Странно: боль как будто не настоящая, хотя кожа уже потрескивает и такой запах, что просто душу выворачивает.

Спичка сгорела в пальцах до конца, и, когда снова стало темно, из глаз покатились слезы. Но то были капельки радости, живые, мягкие и на языке сладкие, как мед.

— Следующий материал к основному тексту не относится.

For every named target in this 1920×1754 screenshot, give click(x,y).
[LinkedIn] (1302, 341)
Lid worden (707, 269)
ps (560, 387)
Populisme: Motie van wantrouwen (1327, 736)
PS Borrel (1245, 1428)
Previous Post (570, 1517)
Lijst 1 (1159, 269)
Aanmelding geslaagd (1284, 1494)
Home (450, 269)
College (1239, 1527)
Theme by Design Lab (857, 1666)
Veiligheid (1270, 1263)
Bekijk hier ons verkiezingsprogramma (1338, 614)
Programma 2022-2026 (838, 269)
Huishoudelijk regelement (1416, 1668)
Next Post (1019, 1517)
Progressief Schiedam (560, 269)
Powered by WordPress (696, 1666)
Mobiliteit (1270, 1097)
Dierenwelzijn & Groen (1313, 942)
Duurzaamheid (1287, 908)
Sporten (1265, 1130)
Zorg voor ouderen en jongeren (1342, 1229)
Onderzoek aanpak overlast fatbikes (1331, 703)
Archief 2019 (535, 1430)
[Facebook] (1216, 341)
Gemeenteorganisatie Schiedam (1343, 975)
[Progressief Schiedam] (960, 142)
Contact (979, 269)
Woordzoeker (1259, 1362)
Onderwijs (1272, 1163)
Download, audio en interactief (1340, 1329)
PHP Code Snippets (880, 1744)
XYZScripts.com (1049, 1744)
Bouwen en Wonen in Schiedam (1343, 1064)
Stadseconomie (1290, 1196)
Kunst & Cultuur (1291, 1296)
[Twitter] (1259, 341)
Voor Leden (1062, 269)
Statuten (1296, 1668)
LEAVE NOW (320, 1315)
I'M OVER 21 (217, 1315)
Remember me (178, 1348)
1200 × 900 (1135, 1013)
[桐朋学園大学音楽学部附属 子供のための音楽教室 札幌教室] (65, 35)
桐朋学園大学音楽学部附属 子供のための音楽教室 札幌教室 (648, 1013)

— Не может быть, — пришел он в отчаяние, — не нужно было подносить спичку так близко!

Он хотел чиркнуть вторую, но заметил, что пальцы на левой руке не слушаются его: они совсем перестали сгибаться и сами собой растопырились веером вокруг обожженной ладони.

Широко раскрыв глаза, он увидел, что кругом ночь. Он убрал коробку Морица на место и вернулся в постель.

Левую руку он осторожно положил поверх одеяла, потому что от нее пылало жаром, как от печки.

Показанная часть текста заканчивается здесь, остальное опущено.